The need for healthcare technologies that are both effective and cost-effective has never been more pertinent. Globally, the world faces an expanding and ageing population with an increasing set of complex needs and health issues and an increasing inequity of access to affordable healthcare. Effective and cost-effective healthcare technologies can tackle this gap. From technology that turns portable mobile and wearable devices into accessible monitoring and diagnostic tools, to low-cost manufacturing processes for medicines, to using big data and AI to find more effective workflows, and to digital apps that encourage preventative lifestyle choices – there is significant opportunity for impact.
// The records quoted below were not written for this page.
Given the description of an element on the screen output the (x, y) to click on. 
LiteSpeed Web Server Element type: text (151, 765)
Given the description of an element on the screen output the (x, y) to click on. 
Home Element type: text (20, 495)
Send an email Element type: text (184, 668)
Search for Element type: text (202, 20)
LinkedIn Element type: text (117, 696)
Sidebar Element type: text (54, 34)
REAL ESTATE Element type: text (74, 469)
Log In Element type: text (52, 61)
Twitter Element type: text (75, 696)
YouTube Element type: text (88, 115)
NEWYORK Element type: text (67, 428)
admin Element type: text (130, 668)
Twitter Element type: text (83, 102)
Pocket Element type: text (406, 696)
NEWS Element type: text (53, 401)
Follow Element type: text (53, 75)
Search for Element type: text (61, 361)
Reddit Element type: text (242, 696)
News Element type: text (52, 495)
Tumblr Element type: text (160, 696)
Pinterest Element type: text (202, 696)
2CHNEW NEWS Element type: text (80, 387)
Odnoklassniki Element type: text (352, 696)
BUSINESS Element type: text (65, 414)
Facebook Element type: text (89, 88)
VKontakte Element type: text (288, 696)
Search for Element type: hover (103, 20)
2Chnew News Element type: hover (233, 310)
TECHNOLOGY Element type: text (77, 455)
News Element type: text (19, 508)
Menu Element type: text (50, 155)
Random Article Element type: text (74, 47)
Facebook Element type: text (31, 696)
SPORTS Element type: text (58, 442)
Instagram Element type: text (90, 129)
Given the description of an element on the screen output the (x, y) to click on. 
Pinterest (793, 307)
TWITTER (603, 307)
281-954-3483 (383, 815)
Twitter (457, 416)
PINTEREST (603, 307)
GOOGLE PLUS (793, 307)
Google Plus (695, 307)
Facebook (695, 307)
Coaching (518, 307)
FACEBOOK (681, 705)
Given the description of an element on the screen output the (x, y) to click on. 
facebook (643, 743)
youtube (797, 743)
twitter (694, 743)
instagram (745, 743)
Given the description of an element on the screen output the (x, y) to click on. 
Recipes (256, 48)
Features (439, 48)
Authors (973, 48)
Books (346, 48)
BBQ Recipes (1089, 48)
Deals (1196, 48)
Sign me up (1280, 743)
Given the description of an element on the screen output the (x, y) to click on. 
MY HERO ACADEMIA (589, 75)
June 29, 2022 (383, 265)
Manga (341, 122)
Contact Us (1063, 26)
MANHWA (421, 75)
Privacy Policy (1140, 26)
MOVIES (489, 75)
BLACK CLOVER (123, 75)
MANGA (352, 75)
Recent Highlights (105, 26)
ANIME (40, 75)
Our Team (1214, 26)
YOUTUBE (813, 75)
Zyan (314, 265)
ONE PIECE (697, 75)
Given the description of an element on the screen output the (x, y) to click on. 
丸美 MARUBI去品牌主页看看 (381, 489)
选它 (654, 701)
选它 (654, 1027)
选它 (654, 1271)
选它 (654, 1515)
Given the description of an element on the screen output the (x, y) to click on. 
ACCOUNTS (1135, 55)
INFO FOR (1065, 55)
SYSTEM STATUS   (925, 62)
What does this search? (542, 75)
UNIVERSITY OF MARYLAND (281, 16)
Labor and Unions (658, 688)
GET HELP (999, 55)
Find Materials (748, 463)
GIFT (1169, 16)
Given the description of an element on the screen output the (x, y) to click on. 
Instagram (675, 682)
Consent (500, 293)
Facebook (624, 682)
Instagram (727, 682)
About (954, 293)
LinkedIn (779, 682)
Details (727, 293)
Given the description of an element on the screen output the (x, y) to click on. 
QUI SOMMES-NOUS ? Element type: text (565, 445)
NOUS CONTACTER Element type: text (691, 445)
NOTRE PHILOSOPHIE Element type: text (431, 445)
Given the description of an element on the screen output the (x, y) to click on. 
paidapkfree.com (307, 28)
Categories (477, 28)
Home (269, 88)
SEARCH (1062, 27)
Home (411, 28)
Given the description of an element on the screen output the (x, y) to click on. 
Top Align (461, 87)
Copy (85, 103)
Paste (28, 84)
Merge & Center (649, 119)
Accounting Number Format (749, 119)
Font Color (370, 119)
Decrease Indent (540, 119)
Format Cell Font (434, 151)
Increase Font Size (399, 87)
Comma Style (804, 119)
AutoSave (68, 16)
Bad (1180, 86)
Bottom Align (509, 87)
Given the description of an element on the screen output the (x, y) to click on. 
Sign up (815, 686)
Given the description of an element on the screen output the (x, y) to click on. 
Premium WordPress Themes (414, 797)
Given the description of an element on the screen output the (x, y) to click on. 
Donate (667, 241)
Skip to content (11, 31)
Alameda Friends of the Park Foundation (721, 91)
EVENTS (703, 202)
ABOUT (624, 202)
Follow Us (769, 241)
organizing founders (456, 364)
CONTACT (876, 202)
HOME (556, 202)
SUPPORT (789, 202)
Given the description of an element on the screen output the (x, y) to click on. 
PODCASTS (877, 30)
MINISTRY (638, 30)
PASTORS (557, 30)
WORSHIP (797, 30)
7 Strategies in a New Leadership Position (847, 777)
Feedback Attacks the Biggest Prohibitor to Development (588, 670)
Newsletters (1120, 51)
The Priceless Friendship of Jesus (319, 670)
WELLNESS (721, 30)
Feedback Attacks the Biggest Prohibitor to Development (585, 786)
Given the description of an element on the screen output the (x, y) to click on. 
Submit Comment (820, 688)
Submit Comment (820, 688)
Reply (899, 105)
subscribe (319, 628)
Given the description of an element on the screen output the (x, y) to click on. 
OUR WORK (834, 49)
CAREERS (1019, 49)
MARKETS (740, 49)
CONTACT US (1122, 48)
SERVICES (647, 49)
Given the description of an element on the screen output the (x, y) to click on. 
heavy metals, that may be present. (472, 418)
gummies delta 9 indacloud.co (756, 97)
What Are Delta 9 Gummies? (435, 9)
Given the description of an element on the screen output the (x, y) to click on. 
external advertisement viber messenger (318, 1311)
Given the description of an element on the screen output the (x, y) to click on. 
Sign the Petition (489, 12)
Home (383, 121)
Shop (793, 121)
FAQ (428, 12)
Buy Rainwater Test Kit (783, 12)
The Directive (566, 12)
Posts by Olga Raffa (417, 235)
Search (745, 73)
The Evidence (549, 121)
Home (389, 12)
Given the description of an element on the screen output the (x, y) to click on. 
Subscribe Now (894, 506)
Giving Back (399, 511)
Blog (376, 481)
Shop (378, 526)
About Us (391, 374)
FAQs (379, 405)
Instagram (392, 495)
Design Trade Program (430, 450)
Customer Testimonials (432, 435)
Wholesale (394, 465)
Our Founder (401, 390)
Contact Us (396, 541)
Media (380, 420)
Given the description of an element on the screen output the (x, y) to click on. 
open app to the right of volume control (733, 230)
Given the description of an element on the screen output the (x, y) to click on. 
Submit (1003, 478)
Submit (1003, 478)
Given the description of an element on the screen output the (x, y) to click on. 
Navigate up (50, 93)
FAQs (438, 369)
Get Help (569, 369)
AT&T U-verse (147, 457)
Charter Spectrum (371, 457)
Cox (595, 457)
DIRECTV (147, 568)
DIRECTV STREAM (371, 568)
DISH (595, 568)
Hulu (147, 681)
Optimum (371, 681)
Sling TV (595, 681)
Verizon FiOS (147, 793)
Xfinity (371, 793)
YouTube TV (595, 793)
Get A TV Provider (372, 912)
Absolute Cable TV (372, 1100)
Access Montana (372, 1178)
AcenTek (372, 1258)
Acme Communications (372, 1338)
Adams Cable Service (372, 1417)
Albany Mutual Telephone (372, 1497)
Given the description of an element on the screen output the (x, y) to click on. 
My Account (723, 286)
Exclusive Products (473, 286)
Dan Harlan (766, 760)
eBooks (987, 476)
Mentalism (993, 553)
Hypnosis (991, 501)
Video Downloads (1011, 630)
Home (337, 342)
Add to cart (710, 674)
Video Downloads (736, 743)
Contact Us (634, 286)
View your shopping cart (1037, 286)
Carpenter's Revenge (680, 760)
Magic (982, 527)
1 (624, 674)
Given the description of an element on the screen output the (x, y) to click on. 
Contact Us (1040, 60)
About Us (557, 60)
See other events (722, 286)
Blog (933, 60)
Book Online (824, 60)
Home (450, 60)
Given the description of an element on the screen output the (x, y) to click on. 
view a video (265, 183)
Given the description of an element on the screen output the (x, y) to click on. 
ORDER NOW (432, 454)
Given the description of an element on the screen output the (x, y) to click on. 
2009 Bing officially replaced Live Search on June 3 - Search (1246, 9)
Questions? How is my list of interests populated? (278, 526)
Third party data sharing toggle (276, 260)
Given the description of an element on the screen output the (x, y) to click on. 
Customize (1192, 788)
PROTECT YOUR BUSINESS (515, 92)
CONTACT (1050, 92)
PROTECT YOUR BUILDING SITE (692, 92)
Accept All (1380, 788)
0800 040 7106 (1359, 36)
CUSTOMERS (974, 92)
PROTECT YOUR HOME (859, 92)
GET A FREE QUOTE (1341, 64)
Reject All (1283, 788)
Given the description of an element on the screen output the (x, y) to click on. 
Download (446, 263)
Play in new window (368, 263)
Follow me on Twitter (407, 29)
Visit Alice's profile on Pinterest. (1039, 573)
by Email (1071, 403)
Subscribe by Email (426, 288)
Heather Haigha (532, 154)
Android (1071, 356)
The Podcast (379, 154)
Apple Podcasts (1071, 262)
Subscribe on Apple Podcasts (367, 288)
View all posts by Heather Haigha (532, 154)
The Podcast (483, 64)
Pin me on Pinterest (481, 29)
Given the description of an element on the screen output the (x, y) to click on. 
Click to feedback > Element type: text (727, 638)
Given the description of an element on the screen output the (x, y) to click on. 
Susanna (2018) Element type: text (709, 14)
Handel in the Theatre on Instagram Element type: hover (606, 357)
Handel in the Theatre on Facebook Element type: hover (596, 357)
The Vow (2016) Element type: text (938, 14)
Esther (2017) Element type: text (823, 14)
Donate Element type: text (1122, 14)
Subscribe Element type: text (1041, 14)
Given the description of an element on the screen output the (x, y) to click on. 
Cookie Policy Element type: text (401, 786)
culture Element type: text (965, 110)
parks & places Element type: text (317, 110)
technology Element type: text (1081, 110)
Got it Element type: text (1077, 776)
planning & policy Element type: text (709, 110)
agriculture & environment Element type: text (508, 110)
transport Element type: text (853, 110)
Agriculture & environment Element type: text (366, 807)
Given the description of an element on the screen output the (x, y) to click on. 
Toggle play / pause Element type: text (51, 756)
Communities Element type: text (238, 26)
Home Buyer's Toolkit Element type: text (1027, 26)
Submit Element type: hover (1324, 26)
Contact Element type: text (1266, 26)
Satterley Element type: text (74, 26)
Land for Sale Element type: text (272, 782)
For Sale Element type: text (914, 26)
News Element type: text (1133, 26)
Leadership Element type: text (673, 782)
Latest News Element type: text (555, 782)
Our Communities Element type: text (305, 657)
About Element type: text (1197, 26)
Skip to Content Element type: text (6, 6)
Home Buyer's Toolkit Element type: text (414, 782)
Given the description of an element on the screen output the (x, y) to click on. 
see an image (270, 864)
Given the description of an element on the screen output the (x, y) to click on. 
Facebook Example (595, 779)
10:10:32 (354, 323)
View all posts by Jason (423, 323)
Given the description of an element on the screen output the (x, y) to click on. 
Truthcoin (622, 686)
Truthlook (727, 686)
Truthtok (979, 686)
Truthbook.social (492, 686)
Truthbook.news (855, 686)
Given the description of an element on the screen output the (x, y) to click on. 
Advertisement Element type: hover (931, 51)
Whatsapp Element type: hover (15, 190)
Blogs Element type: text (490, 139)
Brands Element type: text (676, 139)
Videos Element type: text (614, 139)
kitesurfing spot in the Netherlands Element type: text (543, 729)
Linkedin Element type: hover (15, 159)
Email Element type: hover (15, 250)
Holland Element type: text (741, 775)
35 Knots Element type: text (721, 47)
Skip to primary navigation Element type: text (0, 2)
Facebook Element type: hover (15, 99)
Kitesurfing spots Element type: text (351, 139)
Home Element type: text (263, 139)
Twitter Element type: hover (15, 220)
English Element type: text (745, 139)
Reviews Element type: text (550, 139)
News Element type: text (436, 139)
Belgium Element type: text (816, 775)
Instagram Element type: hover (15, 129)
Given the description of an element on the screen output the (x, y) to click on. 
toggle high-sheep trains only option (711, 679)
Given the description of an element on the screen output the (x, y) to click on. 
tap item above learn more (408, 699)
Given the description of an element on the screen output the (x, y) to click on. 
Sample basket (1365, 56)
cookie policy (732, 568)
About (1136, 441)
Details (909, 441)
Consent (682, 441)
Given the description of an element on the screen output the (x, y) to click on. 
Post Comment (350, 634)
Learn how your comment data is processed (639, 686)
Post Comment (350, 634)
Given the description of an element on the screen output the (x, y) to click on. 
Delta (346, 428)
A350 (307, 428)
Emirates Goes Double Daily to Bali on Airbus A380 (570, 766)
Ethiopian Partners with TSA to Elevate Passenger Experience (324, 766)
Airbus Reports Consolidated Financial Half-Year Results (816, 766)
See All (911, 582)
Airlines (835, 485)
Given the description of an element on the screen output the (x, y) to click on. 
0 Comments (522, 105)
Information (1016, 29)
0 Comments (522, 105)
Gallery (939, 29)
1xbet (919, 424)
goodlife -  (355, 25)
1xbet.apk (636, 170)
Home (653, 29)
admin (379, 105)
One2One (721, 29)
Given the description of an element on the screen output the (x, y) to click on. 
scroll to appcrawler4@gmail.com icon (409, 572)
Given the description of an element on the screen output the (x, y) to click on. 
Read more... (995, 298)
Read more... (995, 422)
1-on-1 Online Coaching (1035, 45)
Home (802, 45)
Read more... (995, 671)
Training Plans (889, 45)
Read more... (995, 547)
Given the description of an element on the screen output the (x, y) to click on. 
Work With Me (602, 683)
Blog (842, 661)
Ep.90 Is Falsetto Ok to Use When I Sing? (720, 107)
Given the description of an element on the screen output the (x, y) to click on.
A growing shift towards precision medicine should reduce the likelihood of inappropriate treatment, and avoid associated costs. Reducing unnecessary workload and improving the efficiency of clinical workflow will also impact patient experience and the mental health of healthcare professionals.

Close collaboration with international partners will offer us opportunities for bidirectional learning, will allow us to understand what the real challenges are in each region and what is needed to make technologies translatable and usable in low-resource settings. Crucially, the need for effective and cost-effective healthcare technologies is also felt keenly in countries like the UK. As the NHS faces increasing resource constraints, this need has become particularly pressing. Incorporating a frugal mindset into our research offers the potential to save the NHS significant resources, which could then be directed toward patient care instead. As sustainability becomes increasingly important, we aim to develop technologies that have longevity and usability for many years.